* Work request *
Whenever a line below includes "Switch", add it to the tally, then give the total and nothing more.

* Supplied material *
· · · · ·
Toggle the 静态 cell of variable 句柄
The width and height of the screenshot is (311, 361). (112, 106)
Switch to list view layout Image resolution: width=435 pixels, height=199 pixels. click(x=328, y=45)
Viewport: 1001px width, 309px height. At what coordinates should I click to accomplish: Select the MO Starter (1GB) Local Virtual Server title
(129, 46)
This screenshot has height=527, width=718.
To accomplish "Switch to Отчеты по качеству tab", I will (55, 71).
· · · · ·
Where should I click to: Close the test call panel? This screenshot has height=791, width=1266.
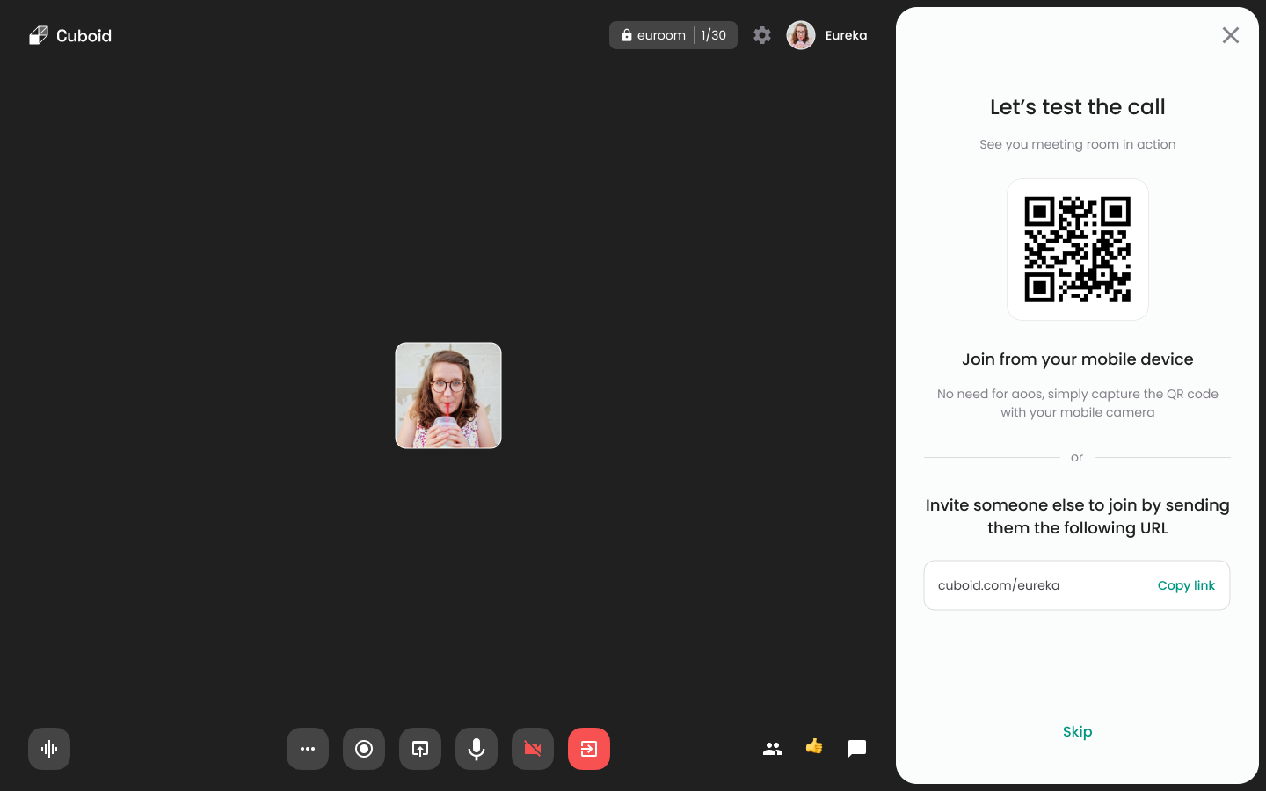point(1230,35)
· · · · ·
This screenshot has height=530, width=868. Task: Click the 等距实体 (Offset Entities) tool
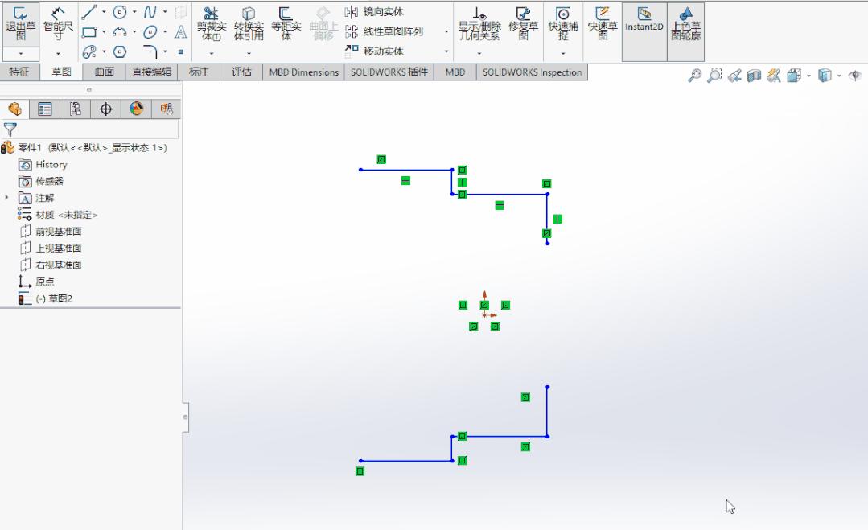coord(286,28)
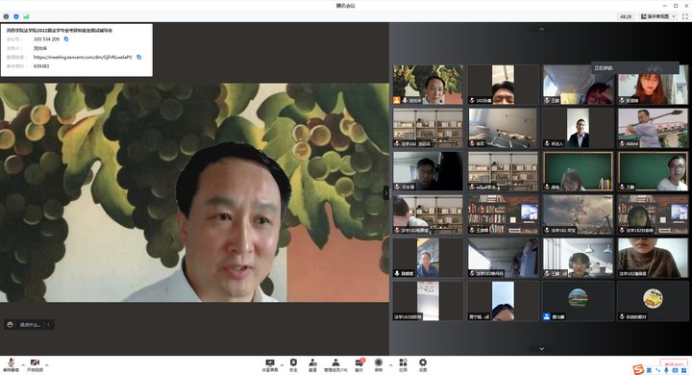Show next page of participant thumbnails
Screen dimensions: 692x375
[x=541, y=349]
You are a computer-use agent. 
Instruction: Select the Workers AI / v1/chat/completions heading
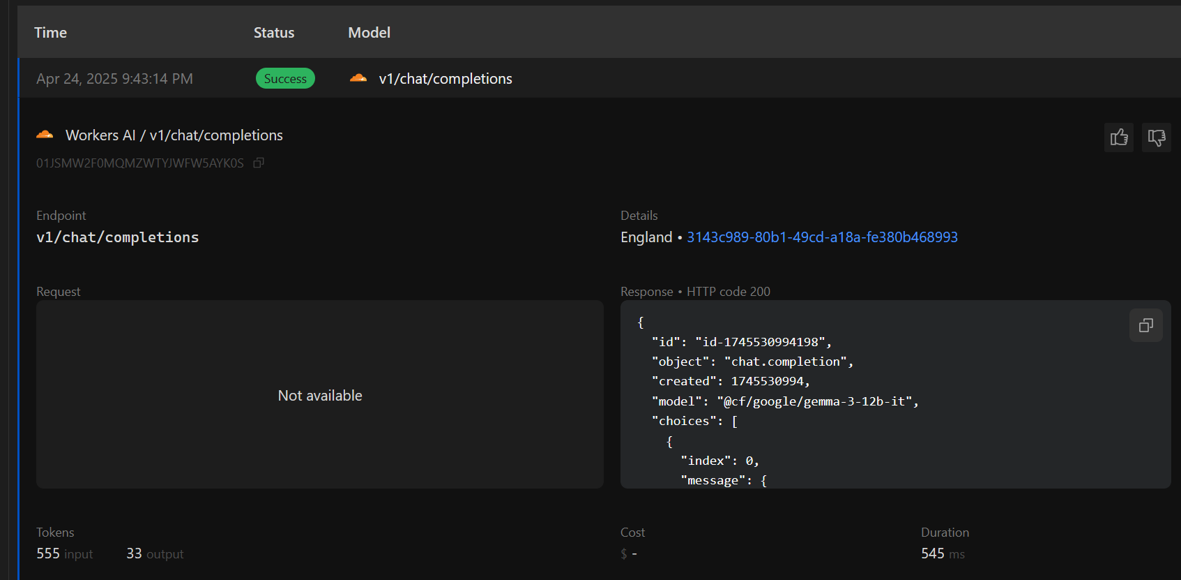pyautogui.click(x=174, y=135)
· · · · ·
* Task result *
2